Dalam pada itu, untuk penangkalan berlangsungnya pelanggaran document WNA, faksinya intens lakukan operasi kombinasi dengan timpora. Koordinir terus dilaksanakan sampai saat ini, hingga dapat pastikan berkaitan dengan dokumen.

Dalam pada itu, berkaitan dengan document, dia menjelaskan sekarang ini alami peningkatan yang lumayan tinggi masyarakat yang ajukan pembikinan paspor. Dalam satu hari, rerata ada 100 paspor yang dikeluarkan.

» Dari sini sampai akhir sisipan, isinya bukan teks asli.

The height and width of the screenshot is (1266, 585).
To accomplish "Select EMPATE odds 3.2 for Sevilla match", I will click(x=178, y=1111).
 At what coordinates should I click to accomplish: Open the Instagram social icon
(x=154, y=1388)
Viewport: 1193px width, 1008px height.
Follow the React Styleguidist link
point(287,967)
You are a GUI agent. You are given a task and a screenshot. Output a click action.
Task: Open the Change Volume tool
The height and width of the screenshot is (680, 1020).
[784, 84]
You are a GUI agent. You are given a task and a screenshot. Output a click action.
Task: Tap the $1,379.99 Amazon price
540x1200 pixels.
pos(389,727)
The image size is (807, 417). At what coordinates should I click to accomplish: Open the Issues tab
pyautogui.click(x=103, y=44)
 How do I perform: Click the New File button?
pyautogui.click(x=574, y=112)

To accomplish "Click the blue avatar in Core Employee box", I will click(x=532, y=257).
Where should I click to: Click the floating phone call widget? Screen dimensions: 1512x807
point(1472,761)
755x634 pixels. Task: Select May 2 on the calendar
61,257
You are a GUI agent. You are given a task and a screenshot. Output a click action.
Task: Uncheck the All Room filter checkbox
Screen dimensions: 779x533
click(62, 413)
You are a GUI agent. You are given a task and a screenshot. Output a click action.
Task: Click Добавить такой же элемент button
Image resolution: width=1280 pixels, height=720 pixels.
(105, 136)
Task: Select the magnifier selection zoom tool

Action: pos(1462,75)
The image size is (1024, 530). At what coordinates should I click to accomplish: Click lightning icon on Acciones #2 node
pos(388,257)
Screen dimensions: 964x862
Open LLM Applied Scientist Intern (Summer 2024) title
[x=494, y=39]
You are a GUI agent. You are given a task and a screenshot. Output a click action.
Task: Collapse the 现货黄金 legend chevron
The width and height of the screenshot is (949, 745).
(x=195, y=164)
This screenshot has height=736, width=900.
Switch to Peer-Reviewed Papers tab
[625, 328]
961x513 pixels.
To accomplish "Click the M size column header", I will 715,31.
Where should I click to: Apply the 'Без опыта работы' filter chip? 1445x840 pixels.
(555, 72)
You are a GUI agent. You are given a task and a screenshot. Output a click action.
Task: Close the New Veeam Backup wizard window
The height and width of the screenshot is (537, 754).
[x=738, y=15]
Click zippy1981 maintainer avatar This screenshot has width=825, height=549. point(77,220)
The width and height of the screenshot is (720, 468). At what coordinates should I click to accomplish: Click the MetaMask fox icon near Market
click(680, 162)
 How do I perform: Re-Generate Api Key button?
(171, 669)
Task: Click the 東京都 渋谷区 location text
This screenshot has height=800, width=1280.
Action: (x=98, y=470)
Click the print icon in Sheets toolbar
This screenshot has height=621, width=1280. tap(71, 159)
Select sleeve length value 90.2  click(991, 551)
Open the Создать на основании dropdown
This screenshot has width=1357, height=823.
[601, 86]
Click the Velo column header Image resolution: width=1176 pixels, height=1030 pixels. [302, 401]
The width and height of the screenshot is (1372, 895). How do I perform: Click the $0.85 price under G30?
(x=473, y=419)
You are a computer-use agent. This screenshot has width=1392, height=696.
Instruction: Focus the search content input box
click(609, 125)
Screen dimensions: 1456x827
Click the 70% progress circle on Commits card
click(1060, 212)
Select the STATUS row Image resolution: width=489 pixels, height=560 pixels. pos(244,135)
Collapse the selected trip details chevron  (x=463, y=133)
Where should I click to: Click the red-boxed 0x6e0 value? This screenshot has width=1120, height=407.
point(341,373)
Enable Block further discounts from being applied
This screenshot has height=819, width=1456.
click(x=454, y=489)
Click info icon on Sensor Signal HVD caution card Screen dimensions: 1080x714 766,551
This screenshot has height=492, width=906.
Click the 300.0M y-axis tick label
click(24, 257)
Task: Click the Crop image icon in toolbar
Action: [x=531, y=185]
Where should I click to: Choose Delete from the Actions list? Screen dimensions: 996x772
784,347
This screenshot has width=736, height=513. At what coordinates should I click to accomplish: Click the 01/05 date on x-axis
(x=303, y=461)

Arief mengutarakan peningkatan masyarakat yang ajukan keinginan untuk paspor naik sampai 200 % sekarang ini daripada saat wabah COVID-19 masih berjalan dengan kasus tinggi.

Disamping itu, naiknya jumlah masyarakat yang ajukan pembikinan paspor itu karena telah dibukanya pintu beberapa negara untuk masyarakat asing dapat masuk.

“Pintu negara lain dibuka, contoh untuk umroh, haji juga. Banyak masyarakat Blitar yang berekreasi keluar negeri,” kata dia.

Dia mengutarakan sepanjang 2022 ini, Imigrasi Blitar telah mengeluarkan 29.150 paspor, naik daripada 2021 yang cuma mengeluarkan 6.670 paspor.

Mereka keluar negeri dengan beragam arah seperti rekreasi, umroh, atau karyawan migran. Untuk umrah, prosentasenya sampai sekitaran 100 % bahkan juga lebih.